> [Your goal] Once you find the line below that has "Tap the pause function icon", output it and every line after it exactly, stopping after the line that has "Task: Tap the crying emoji after 见底了", with no pictures.

> [Extracted records]

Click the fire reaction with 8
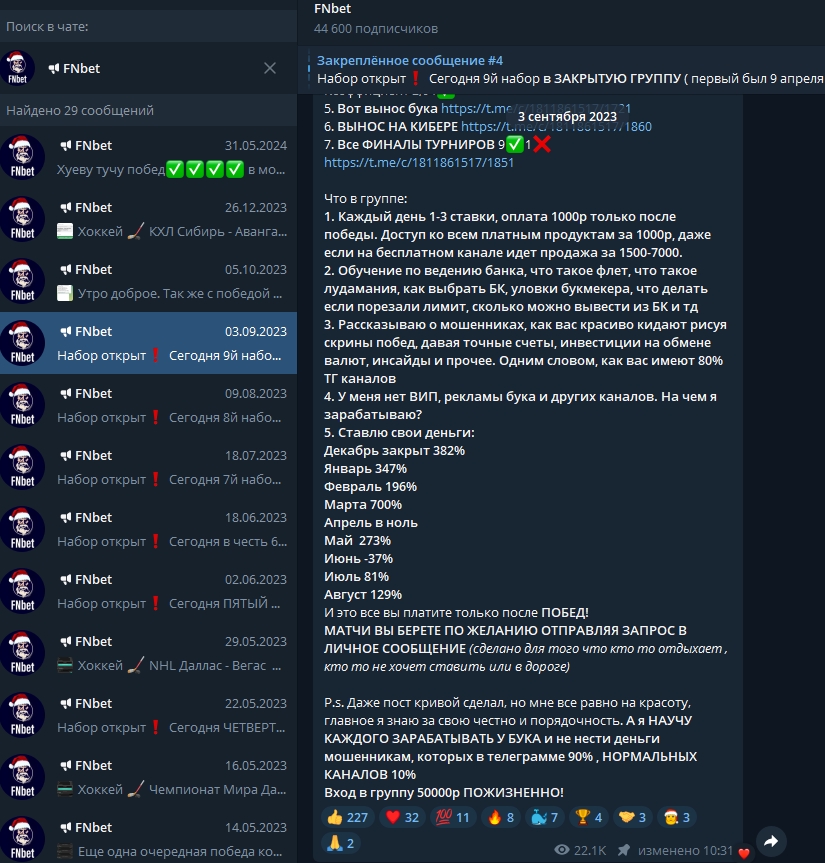Image resolution: width=825 pixels, height=863 pixels. tap(501, 817)
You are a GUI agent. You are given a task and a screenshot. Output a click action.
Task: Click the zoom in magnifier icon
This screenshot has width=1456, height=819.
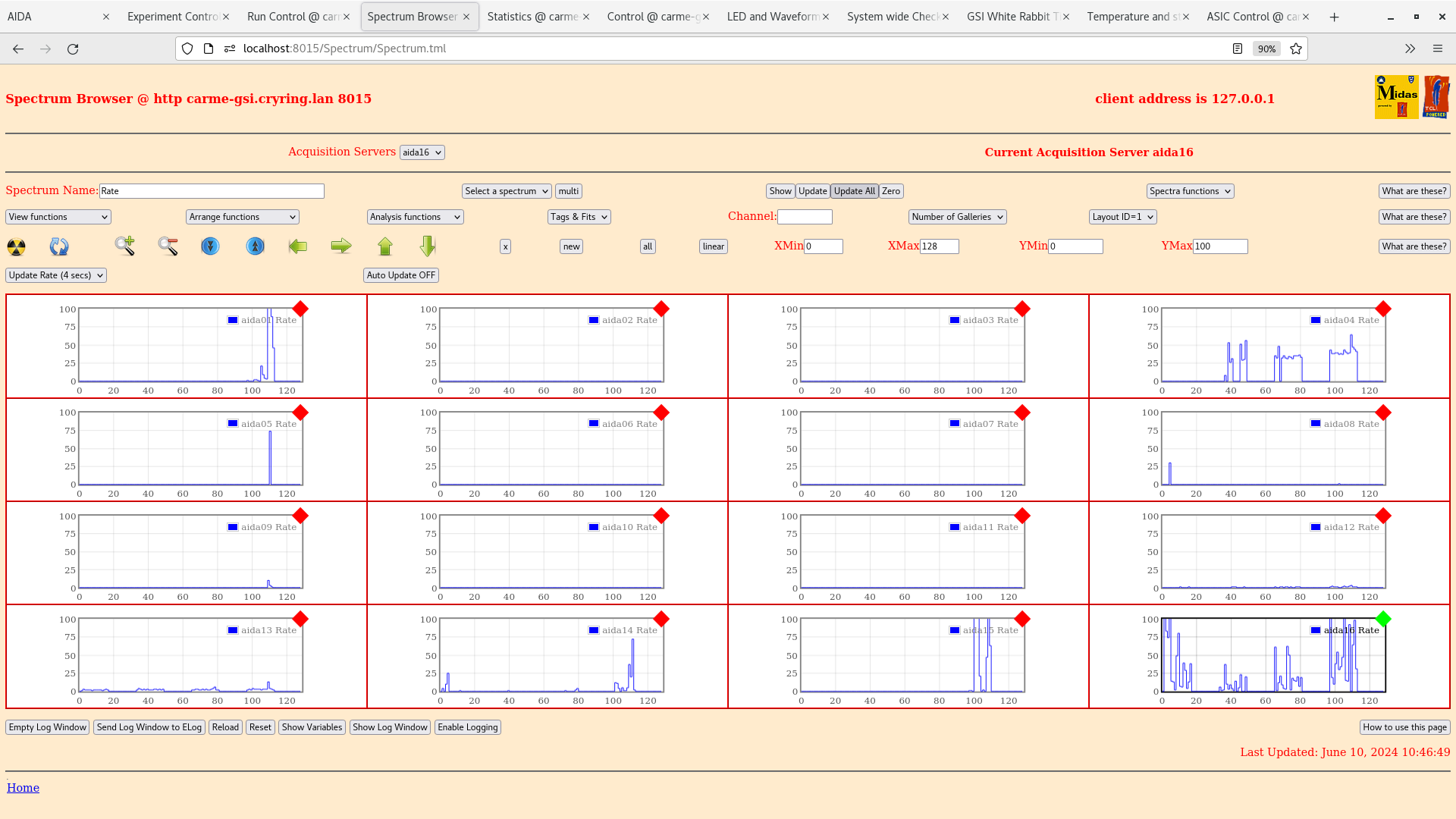point(124,246)
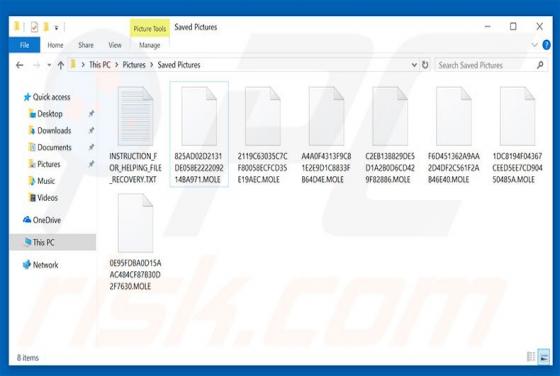
Task: Open the address bar history dropdown
Action: click(x=414, y=65)
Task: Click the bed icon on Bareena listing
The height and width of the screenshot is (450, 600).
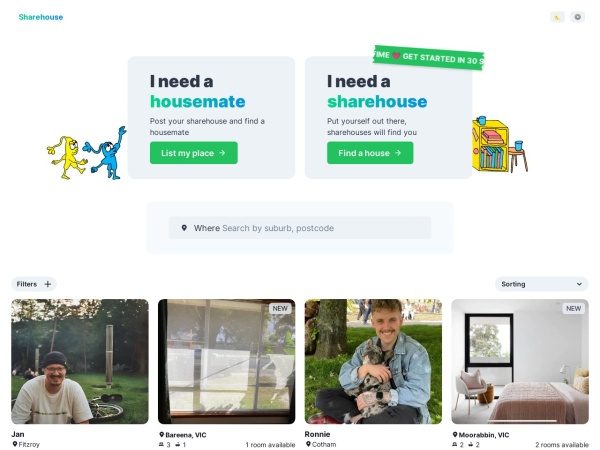Action: pyautogui.click(x=161, y=444)
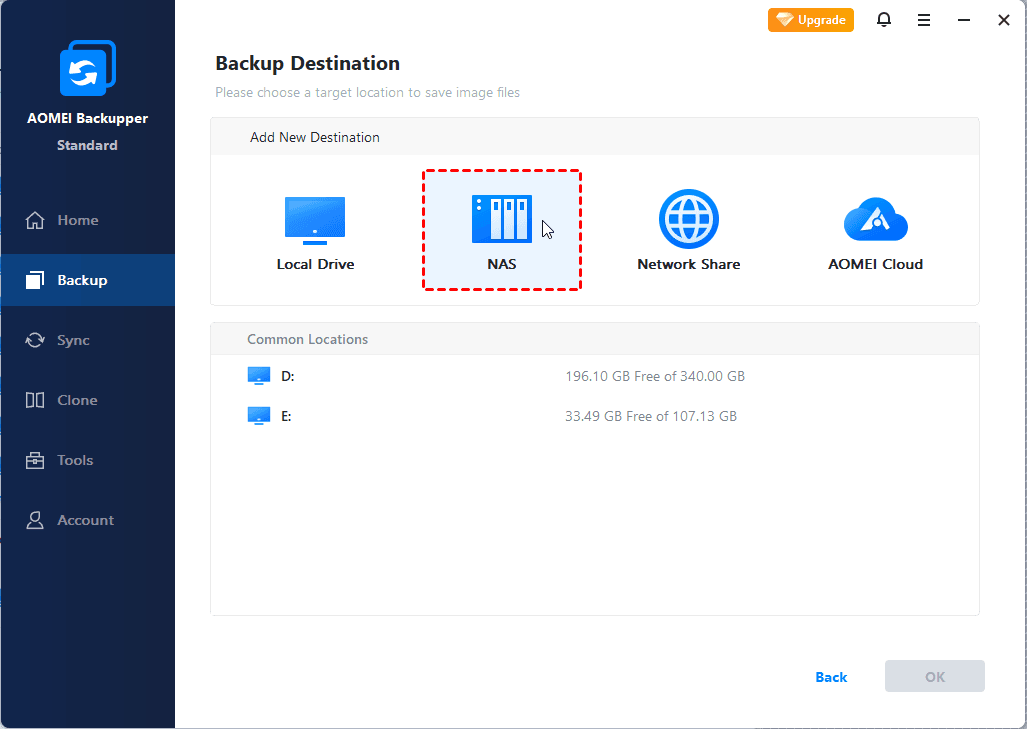Click the Home house icon in sidebar
Viewport: 1027px width, 729px height.
(x=35, y=220)
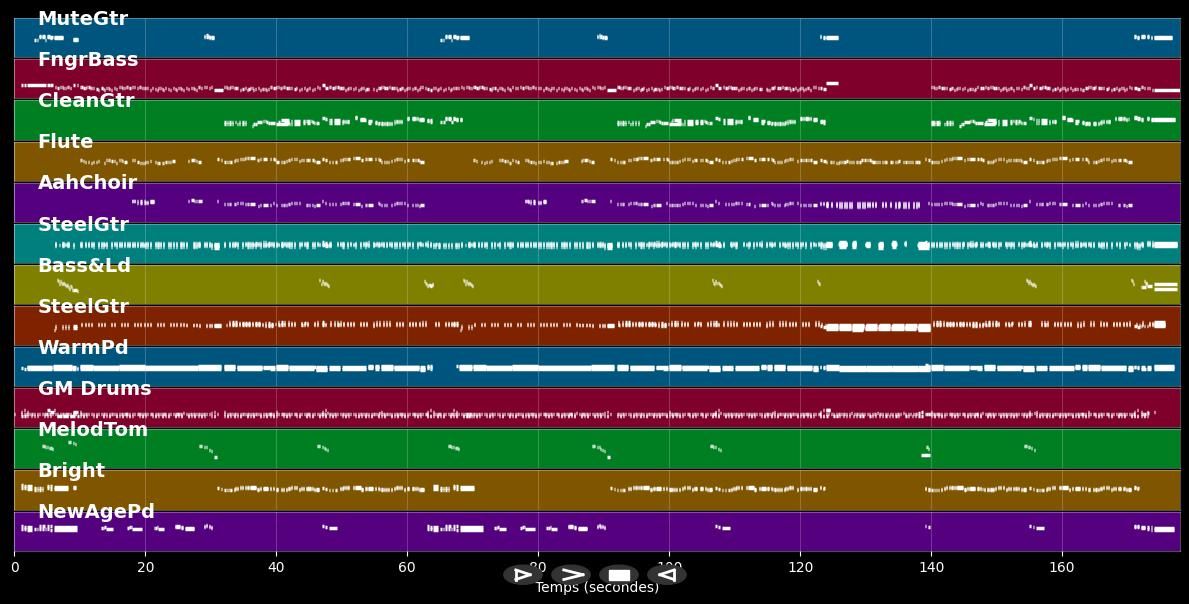This screenshot has height=604, width=1189.
Task: Select the AahChoir track label
Action: pyautogui.click(x=87, y=183)
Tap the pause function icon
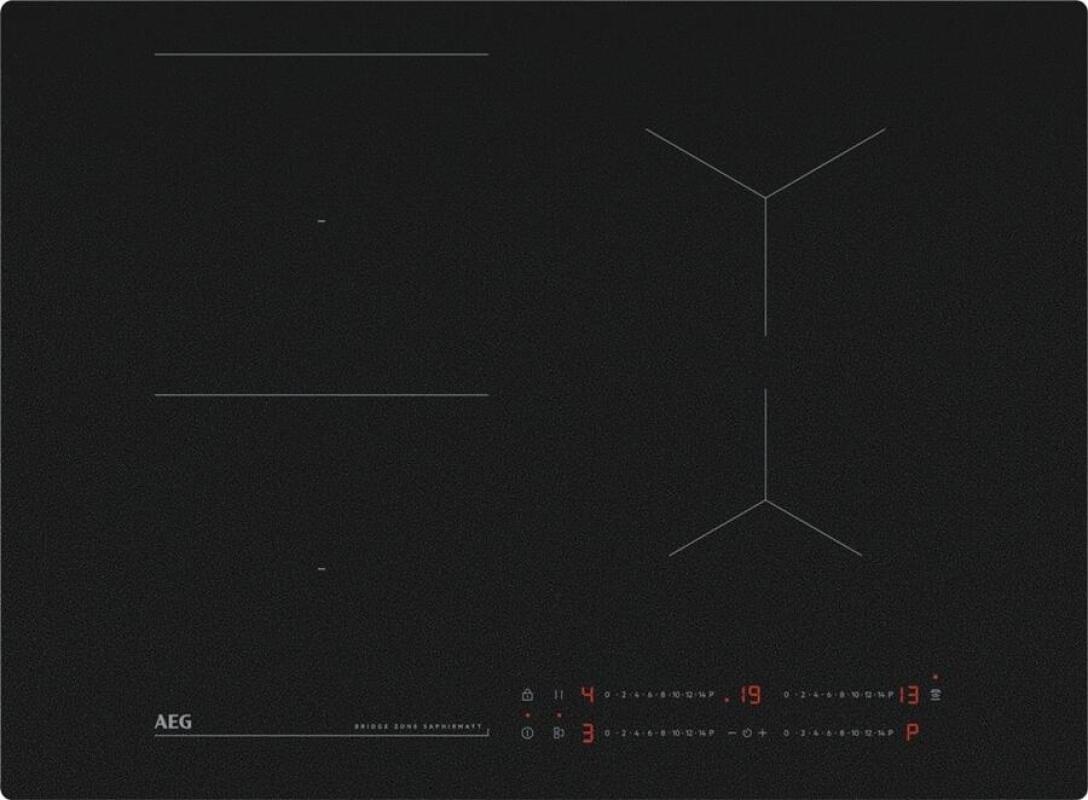This screenshot has width=1088, height=800. pos(559,695)
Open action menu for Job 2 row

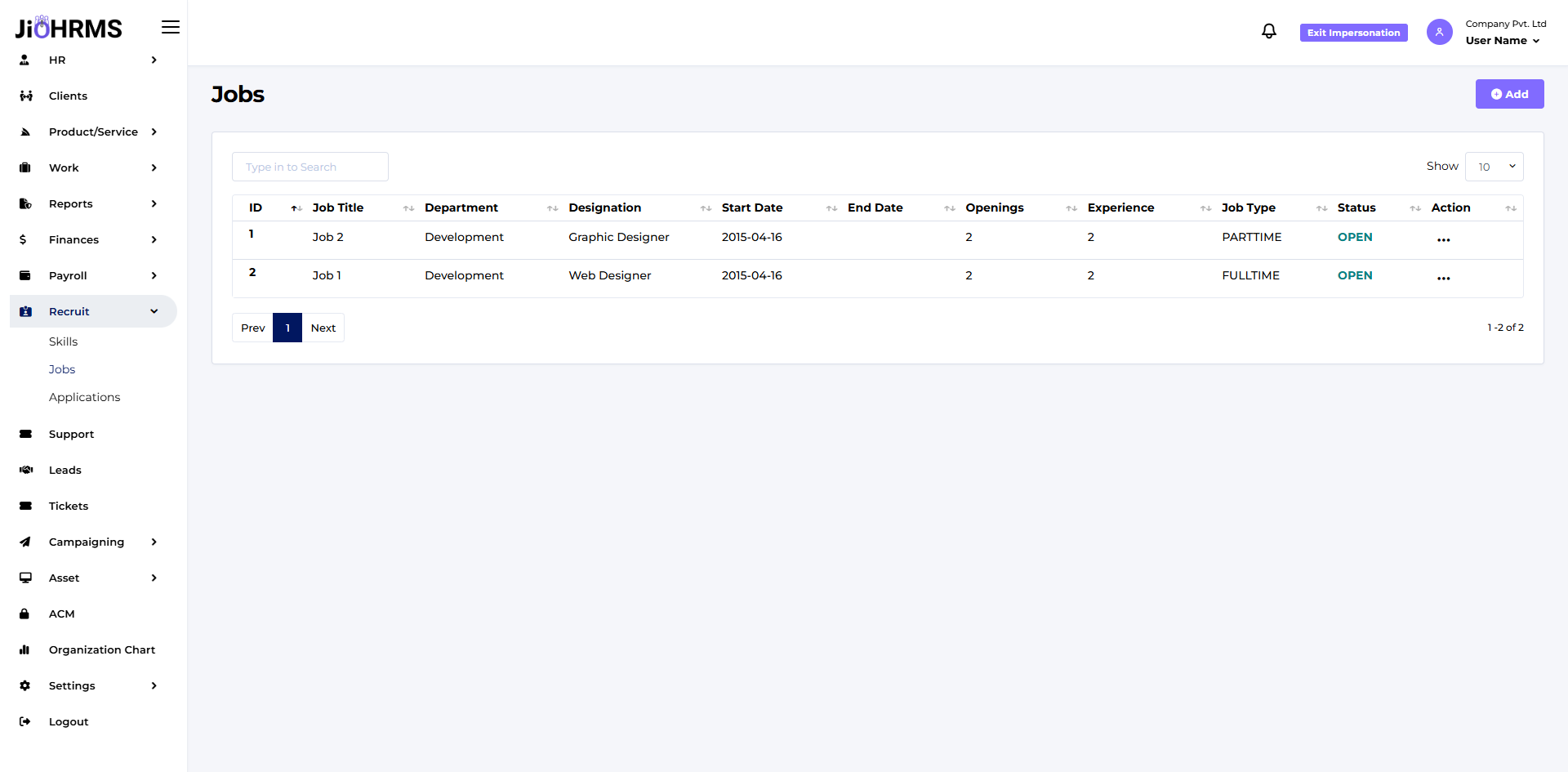tap(1443, 239)
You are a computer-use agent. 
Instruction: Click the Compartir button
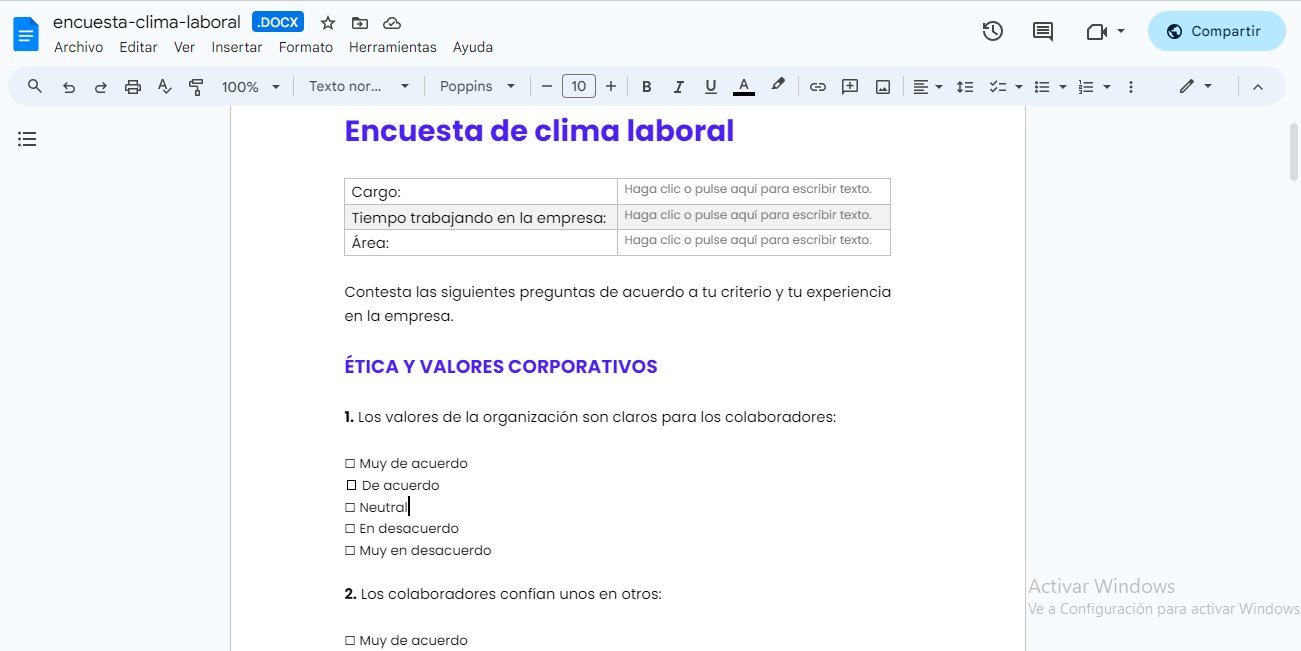pos(1216,31)
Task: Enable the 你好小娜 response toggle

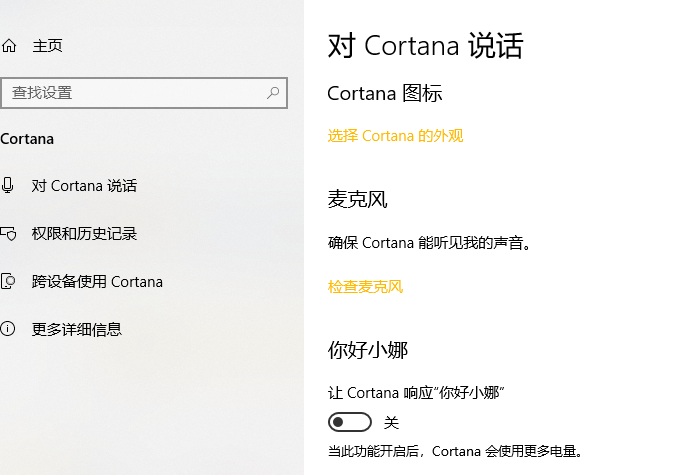Action: tap(349, 422)
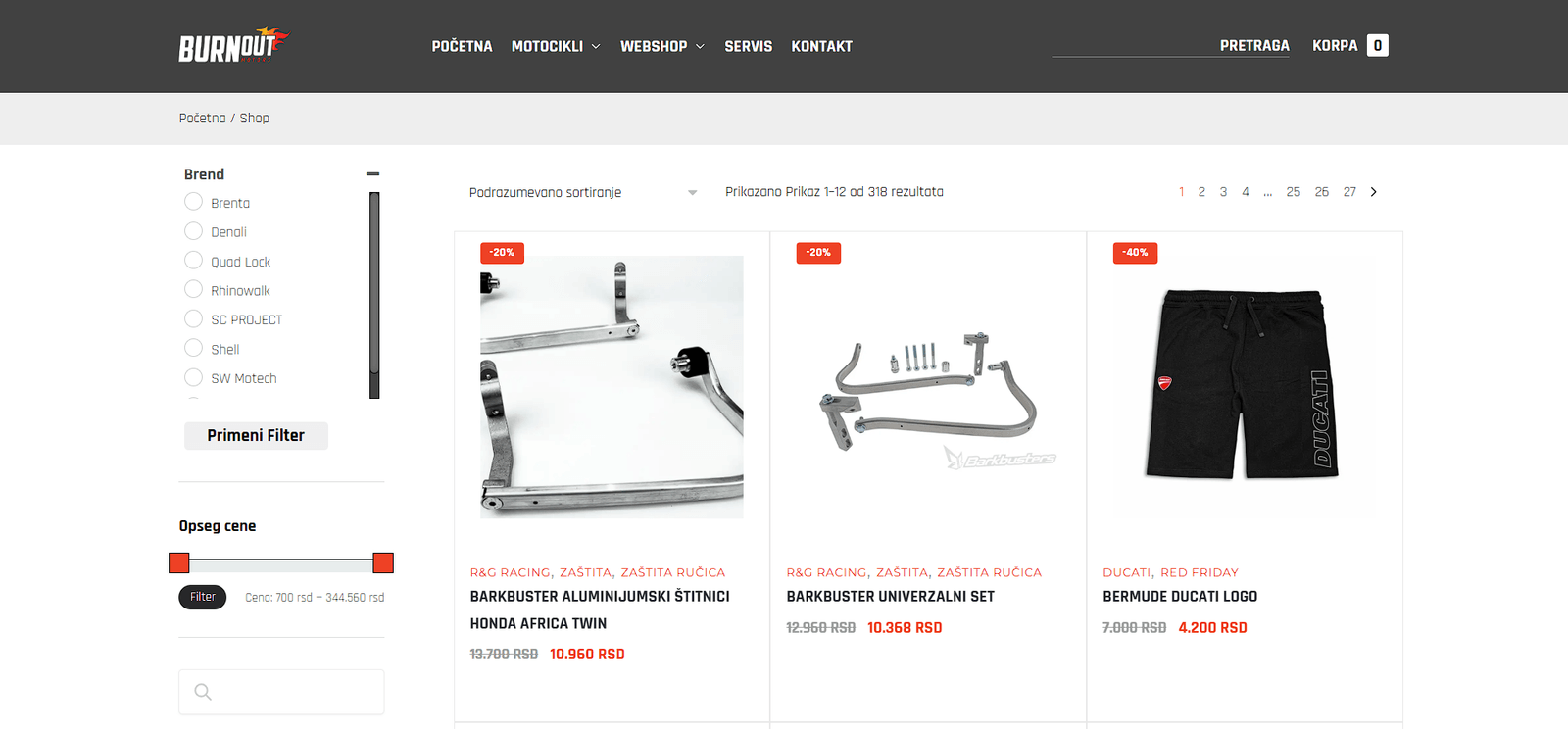Image resolution: width=1568 pixels, height=729 pixels.
Task: Collapse the Brend filter with minus icon
Action: (372, 174)
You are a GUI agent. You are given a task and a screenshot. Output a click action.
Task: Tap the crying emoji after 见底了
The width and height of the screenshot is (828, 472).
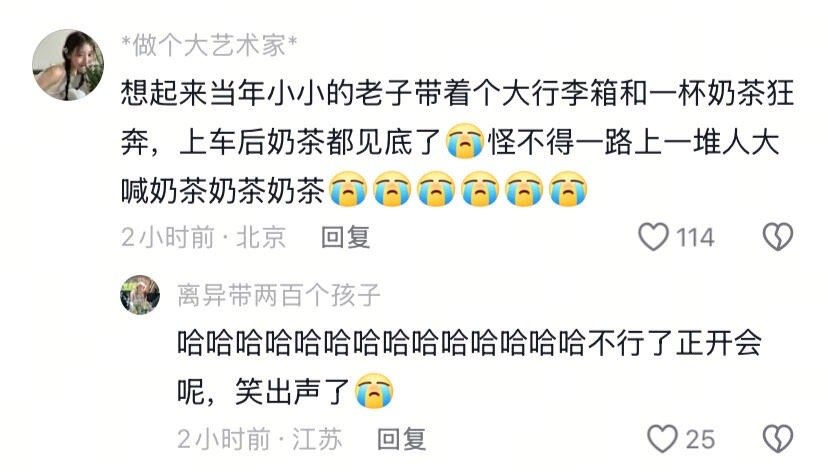(x=465, y=141)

> [Result of this exercise]
Tap the pause function icon
This screenshot has width=1088, height=800. pos(559,695)
Open action menu for Job 2 row

tap(1443, 239)
You are a computer-use agent. 
Instruction: Click the Compartir button
pos(1216,31)
Task: Enable the 你好小娜 response toggle

Action: tap(349, 422)
Image resolution: width=1568 pixels, height=729 pixels.
Task: Collapse the Brend filter with minus icon
Action: (372, 174)
You are a GUI agent. You are given a task and a screenshot. Output a click action.
Task: Tap the crying emoji after 见底了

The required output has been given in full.